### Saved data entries
::::::::

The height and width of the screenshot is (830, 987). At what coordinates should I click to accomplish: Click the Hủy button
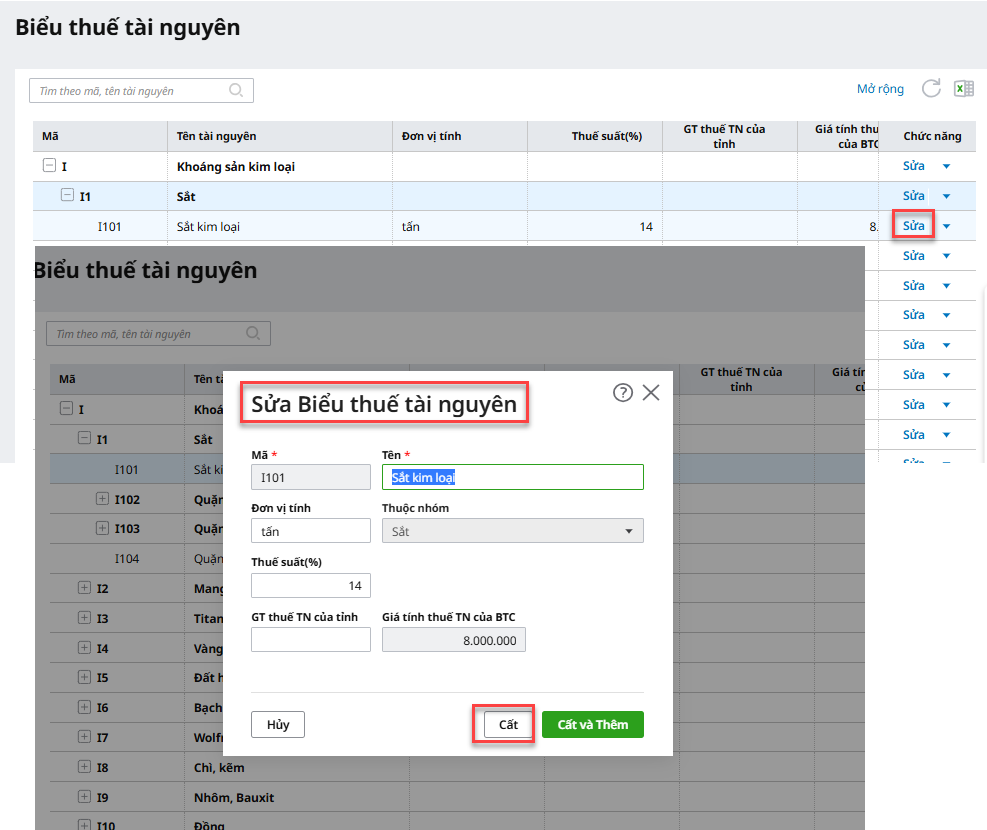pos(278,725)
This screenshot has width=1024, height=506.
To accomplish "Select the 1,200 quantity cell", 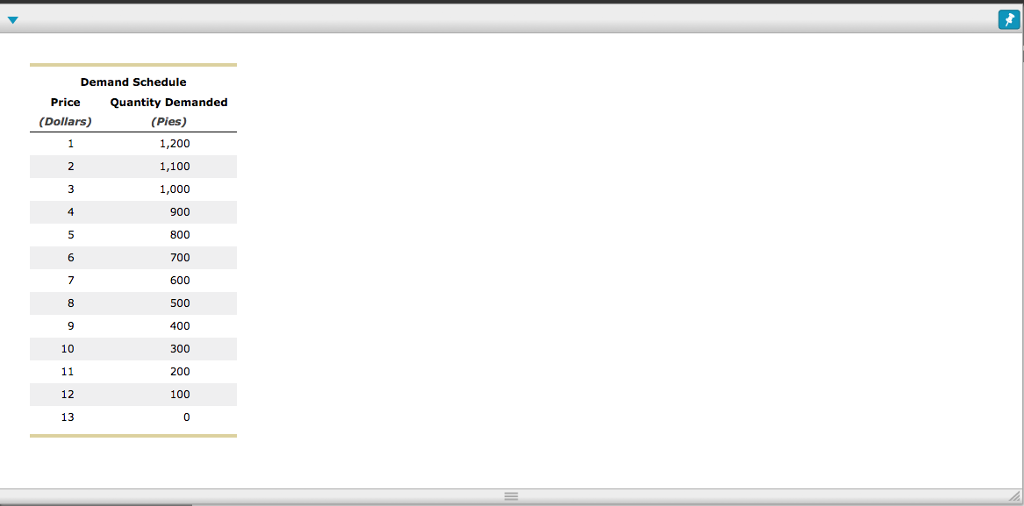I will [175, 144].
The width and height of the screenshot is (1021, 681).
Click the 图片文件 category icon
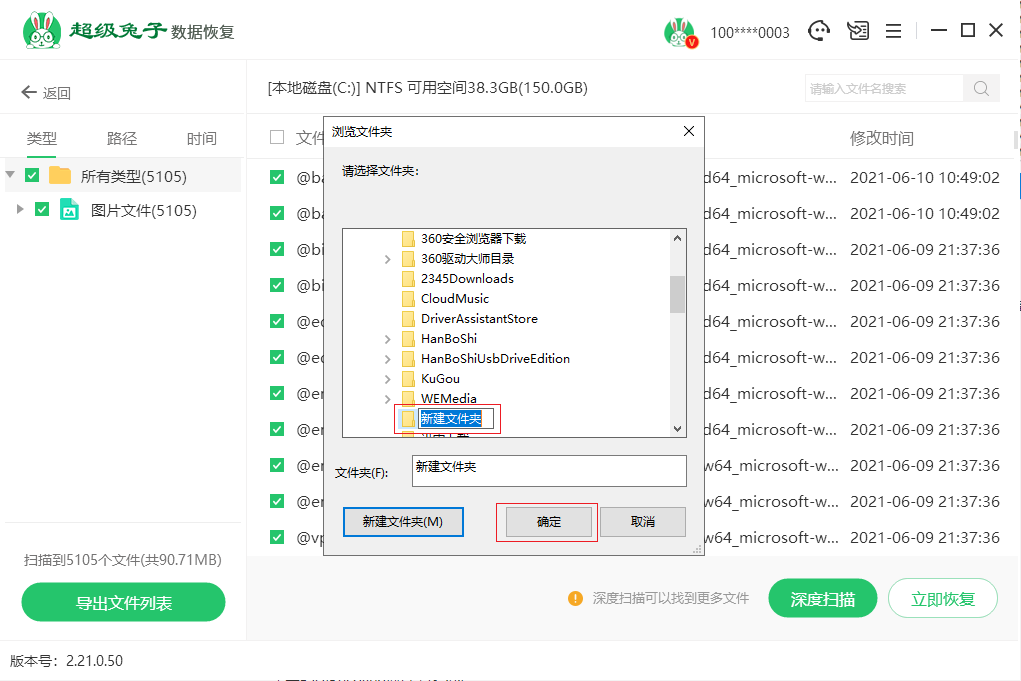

::::::::

### Task details
Nothing but the lines from the one that holds "The width and" through the end of the data should appear, written out exactly, without pictures.

### Exercise response
The width and height of the screenshot is (1021, 681).
Click the 图片文件 category icon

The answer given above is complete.